SET PROBLEM >>
Convert the lines of the records into a JSON list of strings, one string per line and no blank lines, starting at the line that contains "Store Opening Hours (52, 2147)" and ending at the end of the records.

━━━━━ LISTED ENTRIES ━━━━━

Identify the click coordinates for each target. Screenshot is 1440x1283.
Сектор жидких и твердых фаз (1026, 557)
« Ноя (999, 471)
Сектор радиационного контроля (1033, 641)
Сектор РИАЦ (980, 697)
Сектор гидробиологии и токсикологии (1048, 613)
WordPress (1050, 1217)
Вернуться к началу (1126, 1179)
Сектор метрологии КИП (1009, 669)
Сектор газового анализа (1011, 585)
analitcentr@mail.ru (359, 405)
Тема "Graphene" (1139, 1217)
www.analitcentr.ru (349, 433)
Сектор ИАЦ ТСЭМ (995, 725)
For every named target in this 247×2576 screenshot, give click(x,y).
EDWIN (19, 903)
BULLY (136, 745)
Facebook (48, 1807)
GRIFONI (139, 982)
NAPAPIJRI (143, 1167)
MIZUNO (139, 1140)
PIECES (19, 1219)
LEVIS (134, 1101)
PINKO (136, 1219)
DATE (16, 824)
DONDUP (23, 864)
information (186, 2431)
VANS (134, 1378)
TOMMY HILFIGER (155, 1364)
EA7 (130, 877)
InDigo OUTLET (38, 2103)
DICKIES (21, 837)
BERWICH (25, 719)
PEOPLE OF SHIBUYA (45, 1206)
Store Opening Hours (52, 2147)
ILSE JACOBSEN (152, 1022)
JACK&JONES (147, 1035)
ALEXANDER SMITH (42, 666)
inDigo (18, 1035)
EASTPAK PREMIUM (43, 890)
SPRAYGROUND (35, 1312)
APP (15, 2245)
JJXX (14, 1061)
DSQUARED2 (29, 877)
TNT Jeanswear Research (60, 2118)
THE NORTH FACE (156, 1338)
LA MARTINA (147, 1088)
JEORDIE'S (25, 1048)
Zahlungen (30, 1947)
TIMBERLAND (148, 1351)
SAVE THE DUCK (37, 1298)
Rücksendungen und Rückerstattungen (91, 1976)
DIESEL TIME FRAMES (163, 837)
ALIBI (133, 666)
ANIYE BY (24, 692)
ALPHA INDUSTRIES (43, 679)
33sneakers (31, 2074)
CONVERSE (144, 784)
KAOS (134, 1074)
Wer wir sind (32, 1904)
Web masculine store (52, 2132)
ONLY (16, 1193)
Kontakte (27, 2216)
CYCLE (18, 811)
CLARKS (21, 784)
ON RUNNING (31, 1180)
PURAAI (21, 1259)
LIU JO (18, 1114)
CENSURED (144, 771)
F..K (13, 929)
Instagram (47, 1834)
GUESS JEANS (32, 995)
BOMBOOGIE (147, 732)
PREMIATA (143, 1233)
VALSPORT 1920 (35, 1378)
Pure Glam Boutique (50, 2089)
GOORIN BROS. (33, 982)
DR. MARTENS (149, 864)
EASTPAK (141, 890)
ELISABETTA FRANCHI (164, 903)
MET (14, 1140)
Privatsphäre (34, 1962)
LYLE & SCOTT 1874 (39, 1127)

━━━━━

FINISHED EXERCISE >>
[
  "Store Opening Hours (52, 2147)",
  "ILSE JACOBSEN (152, 1022)",
  "JACK&JONES (147, 1035)",
  "ALEXANDER SMITH (42, 666)",
  "inDigo (18, 1035)",
  "EASTPAK PREMIUM (43, 890)",
  "SPRAYGROUND (35, 1312)",
  "APP (15, 2245)",
  "JJXX (14, 1061)",
  "DSQUARED2 (29, 877)",
  "TNT Jeanswear Research (60, 2118)",
  "THE NORTH FACE (156, 1338)",
  "LA MARTINA (147, 1088)",
  "JEORDIE'S (25, 1048)",
  "Zahlungen (30, 1947)",
  "TIMBERLAND (148, 1351)",
  "SAVE THE DUCK (37, 1298)",
  "Rücksendungen und Rückerstattungen (91, 1976)",
  "DIESEL TIME FRAMES (163, 837)",
  "ALIBI (133, 666)",
  "ANIYE BY (24, 692)",
  "ALPHA INDUSTRIES (43, 679)",
  "33sneakers (31, 2074)",
  "CONVERSE (144, 784)",
  "KAOS (134, 1074)",
  "Wer wir sind (32, 1904)",
  "Web masculine store (52, 2132)",
  "ONLY (16, 1193)",
  "Kontakte (27, 2216)",
  "CYCLE (18, 811)",
  "CLARKS (21, 784)",
  "ON RUNNING (31, 1180)",
  "PURAAI (21, 1259)",
  "LIU JO (18, 1114)",
  "CENSURED (144, 771)",
  "F..K (13, 929)",
  "Instagram (47, 1834)",
  "GUESS JEANS (32, 995)",
  "BOMBOOGIE (147, 732)",
  "PREMIATA (143, 1233)",
  "VALSPORT 1920 (35, 1378)",
  "Pure Glam Boutique (50, 2089)",
  "GOORIN BROS. (33, 982)",
  "DR. MARTENS (149, 864)",
  "EASTPAK (141, 890)",
  "ELISABETTA FRANCHI (164, 903)",
  "MET (14, 1140)",
  "Privatsphäre (34, 1962)",
  "LYLE & SCOTT 1874 (39, 1127)"
]